Les contrats d’AQS s’inscrivent également dans le cadre de la Zone de libre-échange continentale africaine (ZLECAf), entrée en vigueur en 2021. Cette zone, qui vise à supprimer les barrières douanières entre les pays membres, offre une opportunité pour les exportateurs algériens. « La ZLECAf facilite l’accès aux marchés africains, mais il faut encore lever les obstacles non tarifaires, comme les normes techniques divergentes », précise un expert du Centre africain pour le commerce et l’intégration (CACI).

Des retombées attendues pour l’économie nationale

Les 1,6 milliard de dollars de contrats signés par AQS devraient avoir un impact significatif sur l’économie algérienne. D’abord, ils généreront des devises étrangères, un enjeu crucial dans un contexte de baisse des recettes pétrolières. Ensuite, ils contribueront à réduire le chômage dans les régions industrielles, comme Jijel et Annaba, où le secteur sidérurgique emploie plus de 20 000 personnes. Enfin, ces exportations pourraient stimuler d’autres filières, comme la métallurgie et la construction mécanique.

Pour consolider cette dynamique, les autorités algériennes prévoient d’accélérer la modernisation des infrastructures portuaires. Le port de Djen Djen, situé à proximité du complexe de Bellara, est en cours d’extension pour accueillir des navires de plus grande capacité. « L’objectif est de faire de Djen Djen un hub régional pour les exportations algériennes vers l’Afrique », indique un communiqué du ministère des Transports.

Un modèle à dupliquer ?

Le succès d’AQS pourrait servir de modèle pour d’autres secteurs industriels algériens. Le ministre de l’Industrie, Ahmed Zeghdar, a récemment appelé les entreprises publiques à s’inspirer de cette expérience pour conquérir de nouveaux marchés. « L’exportation doit devenir une priorité pour toutes nos filières, qu’il s’agisse de l’agroalimentaire, de la pharmacie ou des énergies renouvelables », a-t-il déclaré lors d’un forum économique à Alger.
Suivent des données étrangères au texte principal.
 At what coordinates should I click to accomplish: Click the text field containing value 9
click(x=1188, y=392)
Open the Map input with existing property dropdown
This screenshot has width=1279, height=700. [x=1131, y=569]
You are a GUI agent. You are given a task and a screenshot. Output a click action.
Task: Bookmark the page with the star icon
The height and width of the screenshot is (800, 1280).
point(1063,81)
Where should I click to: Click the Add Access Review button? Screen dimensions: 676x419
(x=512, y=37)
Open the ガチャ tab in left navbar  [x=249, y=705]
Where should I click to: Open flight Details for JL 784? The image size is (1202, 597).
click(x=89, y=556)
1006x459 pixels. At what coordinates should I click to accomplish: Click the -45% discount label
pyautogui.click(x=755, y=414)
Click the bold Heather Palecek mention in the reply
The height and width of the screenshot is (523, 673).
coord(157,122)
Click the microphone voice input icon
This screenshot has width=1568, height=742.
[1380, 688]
Cependant, des défis persistent. La bureaucratie, les lenteurs administratives et le manque de coordination entre les différents acteurs publics et privés freinent encore les ambitions exportatrices du pays. « Il faut simplifier les procédures et offrir un accompagnement sur mesure aux entreprises, comme le font le Maroc ou la Tunisie », estime un consultant en commerce international basé à Alger.

Les contrats signés par AQS en Afrique montrent que l’Algérie peut jouer un rôle de premier plan dans l’industrialisation du continent. Mais pour pérenniser cette dynamique, le pays devra relever les défis logistiques, administratifs et concurrentiels qui se dressent sur son chemin.